Sunday, 4 November 2012

Context Switching and Multitasking

Although not specific to testing I feel that software development, particularly in an agile environment, can lead to a lot of inevitable priority changes, sometimes several times a day.  Depending on the urgency of the new priorities this may mean people have to immediately stop focusing on whatever task they are currently involved with to start working on the latest precedence.

This change of attention from one task to another is known as context switching.

The Wikipedia definition of Context Switching refers to computers rather than humans but I feel the definition below can equally apply to people.

A context switch is the computing process of storing and restoring the state (context) of a CPU so that execution can be resumed from the same point at a later time. This enables multiple processes to share a single CPU. The context switch is an essential feature of a multitasking operating system.

Wikipedia also has the following definition for human multitasking:

Human multitasking is the best performance by an individual of appearing to handle more than one task at the same time. The term is derived from computer multitasking. An example of multitasking is taking phone calls while typing an email. Some believe that multitasking can result in time wasted due to human context switching and apparently causing more errors due to insufficient attention.

The notable word in the paragraph above is 'appearing' as I think multitasking, by definition, means one cannot devote 100% of one's attention to more than one task at a time.  As I write this I happen to be watching Match of the Day 2 and I know that this blog is taking a lot longer to write than if I was not looking up every time a goal is scored!  A perfect example of how not to multitask.  In my opinion multitasking is rarely effective, where a focus of attention is required, in achieving time saved and a better quality of work, than working on the same tasks sequentially.

A very important aspect of context switching is not the fact that what you are doing changes, but the fact that some amount of time is used up in getting your mind into a state of focus and readiness for the new task.  In testing, this may extend to getting your environment set up for the new task as well as having to start thinking about something new.  With several context switches per day this wasted time can soon add up.

Interruptions can come in many forms such as meetings, background conversations, questions, lunch, phone calls, and e-mails to name a few.  There are measures you can take to minimise these interruptions such as wearing headphones and turning off e-mail.  Some people use The Pomodoro Technique so they should be left alone for at least 20 minutes at a time.

Personally, I feel  there are positives in having at least two things to work on (but not at the same time) so that if what you're working on becomes blocked then you can start work on the second.  The key is to remain in control of this switching so as to limit the time 'wasted' in re focusing on the new task.

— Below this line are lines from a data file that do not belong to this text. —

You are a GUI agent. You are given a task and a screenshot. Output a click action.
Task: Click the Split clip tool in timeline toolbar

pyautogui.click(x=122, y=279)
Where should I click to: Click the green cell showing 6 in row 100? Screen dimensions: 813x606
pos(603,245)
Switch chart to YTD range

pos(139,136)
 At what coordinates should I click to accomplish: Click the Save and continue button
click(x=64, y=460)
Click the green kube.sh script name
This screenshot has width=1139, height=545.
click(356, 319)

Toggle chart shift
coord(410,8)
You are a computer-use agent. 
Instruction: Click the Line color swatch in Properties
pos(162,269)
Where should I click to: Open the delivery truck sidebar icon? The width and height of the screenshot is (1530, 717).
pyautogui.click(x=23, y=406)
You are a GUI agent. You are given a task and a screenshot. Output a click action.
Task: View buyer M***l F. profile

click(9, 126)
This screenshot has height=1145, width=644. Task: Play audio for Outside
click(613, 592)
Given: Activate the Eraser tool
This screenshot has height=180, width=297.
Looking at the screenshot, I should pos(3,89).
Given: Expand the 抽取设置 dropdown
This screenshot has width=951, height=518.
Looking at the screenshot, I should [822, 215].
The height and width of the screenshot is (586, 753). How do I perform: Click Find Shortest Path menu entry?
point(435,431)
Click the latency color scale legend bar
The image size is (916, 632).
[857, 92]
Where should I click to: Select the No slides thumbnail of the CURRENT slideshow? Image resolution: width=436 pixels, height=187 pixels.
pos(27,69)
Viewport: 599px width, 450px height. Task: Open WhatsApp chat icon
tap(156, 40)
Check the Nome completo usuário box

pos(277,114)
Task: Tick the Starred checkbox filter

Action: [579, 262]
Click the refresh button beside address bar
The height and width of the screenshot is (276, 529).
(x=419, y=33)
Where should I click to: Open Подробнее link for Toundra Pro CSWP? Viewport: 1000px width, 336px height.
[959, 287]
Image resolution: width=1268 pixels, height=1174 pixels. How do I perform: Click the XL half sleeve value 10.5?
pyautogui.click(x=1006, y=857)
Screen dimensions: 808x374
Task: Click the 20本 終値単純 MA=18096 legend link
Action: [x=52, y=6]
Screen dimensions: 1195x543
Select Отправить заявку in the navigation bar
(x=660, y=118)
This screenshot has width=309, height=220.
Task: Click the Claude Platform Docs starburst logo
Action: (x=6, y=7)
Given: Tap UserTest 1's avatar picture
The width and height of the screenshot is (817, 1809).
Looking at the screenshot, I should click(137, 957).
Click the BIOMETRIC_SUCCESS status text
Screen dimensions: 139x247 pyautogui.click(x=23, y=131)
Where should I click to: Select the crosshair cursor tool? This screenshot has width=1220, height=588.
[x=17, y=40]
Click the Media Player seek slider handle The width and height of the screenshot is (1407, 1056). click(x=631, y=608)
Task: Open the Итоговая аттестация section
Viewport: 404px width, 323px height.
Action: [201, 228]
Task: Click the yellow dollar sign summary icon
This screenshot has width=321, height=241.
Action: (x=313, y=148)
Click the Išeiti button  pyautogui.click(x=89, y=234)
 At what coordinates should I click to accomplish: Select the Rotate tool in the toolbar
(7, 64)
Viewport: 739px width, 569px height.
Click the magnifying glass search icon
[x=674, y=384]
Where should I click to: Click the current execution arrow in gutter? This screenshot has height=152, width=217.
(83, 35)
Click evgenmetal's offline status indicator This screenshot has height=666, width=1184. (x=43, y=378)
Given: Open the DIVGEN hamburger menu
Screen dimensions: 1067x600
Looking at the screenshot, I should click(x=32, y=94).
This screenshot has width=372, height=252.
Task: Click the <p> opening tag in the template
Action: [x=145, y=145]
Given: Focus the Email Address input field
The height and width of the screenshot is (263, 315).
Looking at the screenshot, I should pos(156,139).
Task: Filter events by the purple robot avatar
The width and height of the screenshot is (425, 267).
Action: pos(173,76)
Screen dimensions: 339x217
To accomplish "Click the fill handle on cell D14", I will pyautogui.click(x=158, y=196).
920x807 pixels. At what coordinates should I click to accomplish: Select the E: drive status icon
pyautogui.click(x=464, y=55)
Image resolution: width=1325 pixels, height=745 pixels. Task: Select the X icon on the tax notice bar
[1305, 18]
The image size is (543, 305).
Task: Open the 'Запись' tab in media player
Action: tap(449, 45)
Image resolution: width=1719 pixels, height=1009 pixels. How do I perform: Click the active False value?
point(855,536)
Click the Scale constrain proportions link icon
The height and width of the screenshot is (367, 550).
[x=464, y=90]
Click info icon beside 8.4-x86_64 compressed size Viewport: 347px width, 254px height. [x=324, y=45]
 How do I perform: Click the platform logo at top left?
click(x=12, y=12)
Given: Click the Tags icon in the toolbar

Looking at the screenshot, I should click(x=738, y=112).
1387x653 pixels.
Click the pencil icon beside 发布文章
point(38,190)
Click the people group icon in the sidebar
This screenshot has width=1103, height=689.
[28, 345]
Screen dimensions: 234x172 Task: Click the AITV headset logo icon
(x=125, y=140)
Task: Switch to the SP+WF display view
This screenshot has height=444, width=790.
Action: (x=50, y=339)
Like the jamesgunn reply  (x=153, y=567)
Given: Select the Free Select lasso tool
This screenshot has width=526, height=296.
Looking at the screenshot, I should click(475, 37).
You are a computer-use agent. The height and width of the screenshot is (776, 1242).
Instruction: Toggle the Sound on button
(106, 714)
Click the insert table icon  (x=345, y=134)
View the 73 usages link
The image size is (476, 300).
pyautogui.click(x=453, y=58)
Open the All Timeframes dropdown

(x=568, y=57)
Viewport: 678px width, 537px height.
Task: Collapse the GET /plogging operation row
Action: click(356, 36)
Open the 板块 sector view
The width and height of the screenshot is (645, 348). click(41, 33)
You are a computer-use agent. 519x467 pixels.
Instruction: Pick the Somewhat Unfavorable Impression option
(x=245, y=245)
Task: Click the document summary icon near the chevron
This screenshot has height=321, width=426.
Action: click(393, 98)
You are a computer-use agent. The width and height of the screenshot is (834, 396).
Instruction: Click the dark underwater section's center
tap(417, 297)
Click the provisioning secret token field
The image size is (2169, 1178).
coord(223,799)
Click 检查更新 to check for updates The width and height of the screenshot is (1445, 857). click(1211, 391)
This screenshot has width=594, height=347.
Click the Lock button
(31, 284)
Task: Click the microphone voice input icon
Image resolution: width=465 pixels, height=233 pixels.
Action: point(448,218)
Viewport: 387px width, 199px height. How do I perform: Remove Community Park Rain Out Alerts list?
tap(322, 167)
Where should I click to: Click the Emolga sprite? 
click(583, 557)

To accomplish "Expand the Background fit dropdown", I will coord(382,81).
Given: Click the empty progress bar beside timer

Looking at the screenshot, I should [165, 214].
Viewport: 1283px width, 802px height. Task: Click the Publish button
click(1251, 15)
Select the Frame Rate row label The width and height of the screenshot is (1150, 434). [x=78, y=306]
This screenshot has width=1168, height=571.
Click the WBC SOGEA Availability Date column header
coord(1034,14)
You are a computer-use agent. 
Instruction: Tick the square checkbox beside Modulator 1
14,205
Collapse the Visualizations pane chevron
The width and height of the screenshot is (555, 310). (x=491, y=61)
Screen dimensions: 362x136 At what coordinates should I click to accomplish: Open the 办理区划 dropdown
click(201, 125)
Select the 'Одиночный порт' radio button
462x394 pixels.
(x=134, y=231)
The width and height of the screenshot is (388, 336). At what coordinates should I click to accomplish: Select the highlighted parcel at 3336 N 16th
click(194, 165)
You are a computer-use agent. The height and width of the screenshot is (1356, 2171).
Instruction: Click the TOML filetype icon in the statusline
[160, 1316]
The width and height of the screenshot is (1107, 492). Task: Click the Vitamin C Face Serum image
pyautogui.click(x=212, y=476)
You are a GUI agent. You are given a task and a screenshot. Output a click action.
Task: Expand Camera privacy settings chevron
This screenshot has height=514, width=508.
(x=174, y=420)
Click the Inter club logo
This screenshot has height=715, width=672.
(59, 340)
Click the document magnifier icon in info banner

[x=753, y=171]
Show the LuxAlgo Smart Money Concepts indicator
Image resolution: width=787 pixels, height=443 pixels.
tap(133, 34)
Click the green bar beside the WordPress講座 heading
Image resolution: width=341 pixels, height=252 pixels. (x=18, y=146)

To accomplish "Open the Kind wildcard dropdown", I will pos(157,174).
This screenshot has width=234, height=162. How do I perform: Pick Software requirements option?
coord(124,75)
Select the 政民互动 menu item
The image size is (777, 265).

One of my weaknesses (if it can be seen as such) is that I find it difficult to say no to someone who asks me to look into something for them.  Sometimes I even welcome the interruption if I happen to be stuck in a rut with what I'm currently doing.

Going forward I feel I need to be more aware of my own context switches and I will be trying to reduce these only to those which are absolutely necessary or beneficial, and I would urge everyone to do the same.


  1. Great article Andy.

    I have seen this problem so many times and part of the issue is that interruptions and context switching is trivialised as a fact of life. It is actually a fact of culture - some organisations take this very seriously, not by introducing rules, but by example. If a CEO is careful when they need your time and doesn't simply switch you into their own request, the behaviour quickly spreads through the organisation.

    I also wrote on this subject

  2. Cheers for your comment Steve. After another busy day at work I realise that context switching effectively is a lot easier in theory than in practice!